Computational Engineering

The “Computational Engineering” section of Computation is dedicated to the integration and advancement of computational techniques and methodologies in addressing complex engineering challenges across various domains, such as aerospace, agricultural, automotive, biomedical, chemical, civil, computer, electrical, environmental, geological, mechanical, nuclear and safety engineering. This section provides a comprehensive forum for research that pushes the boundaries of engineering practice and innovation through computational approaches.

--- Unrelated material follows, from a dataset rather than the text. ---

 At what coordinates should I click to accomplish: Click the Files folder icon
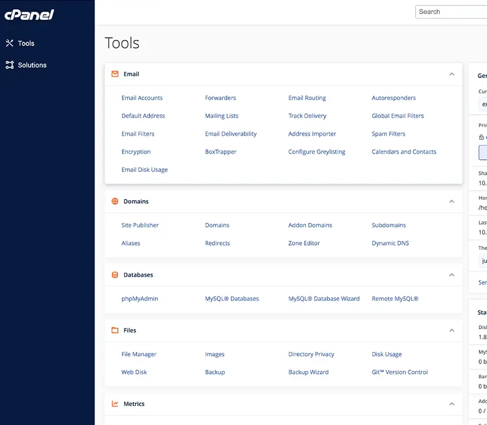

We invite novel and innovative contributions that span a broad range of topics within computational engineering, including, but not limited to:

• Mesh-Based Numerical Methods for Continuum Problems: Finite difference method, finite element method, finite volume method, boundary element method, lattice Bolzmann method and others. Mesh generation and adaption techniques. Spectral methods.
• Meshless Numerical Methods for Continuum Problems: Smoothed particle hydrodynamics, element-free Galerkin methods, finite point methods and others.
• Numerical Methods for Non-Continuum Problems: Molecular dynamics (investigations at molecular scale), discrete element method (granular material), multibody simulation (systems composed of rigid ot flexible bodies), peridynamics, cellular automata and others.
• Further Mathematical and Numerical Methods: Matrix methods, method of moments, Monte Carlo methods, Laplace and Z transforms, semi-analytical models, phenomenological models, solution methods for equations and equation systems, multigrid techniques, domain decomposition methods, convergence acceleration procedures and others.
• Computational Fluid and Solid Mechanics: Computational Fluid Dynamics (CFD) and Finite Element Analysis (FEA) methods used to study and predict fluid mechanical and structural engineering problems.
• Multiphysics Problems: Fluid–structure interactions, acoustics and structural vibration, hydraulic fracturing, conjugate heat transfer, pizoelectricity, thermoelectricity, magnetohydrodynamics, battery modelling, multiphase problems, fluid and solid mechanics problems with chemical or nuclear reactions.
• Multiscale Problems: Simulateneous account of interacting phenomea at different scales encountered in many fields, including nanomaterials, composite materials, climate modelling, geophysics, hydrology, turbulence.
• Machine Learning and Artificial Intelligence: Studies exploring the application of machine learning and artificial intelligence in engineering contexts, such as predictive maintenance, system optimization, automation, and enhanced decision-making processes.
• Optimization and Design Algorithms: Contributions that present innovative approaches for solving complex optimization problems related to engineering design and manufacturing processes.
• Structural Health Monitoring: Research on computational techniques for monitoring structural health, including sensor data analysis, damage detection, and real-time monitoring systems.
• Innovations in Computational Tools and Software: Papers discussing advancements in computational tools, software technologies, and visualization techniques for engineering analysis and simulation.
• Quantum Computing and High-Performance Computing: Studies on the application of quantum computing and high-performance computing (HPC) to tackle large-scale and complex engineering problems, including the development of algorithms and software optimized for these platforms.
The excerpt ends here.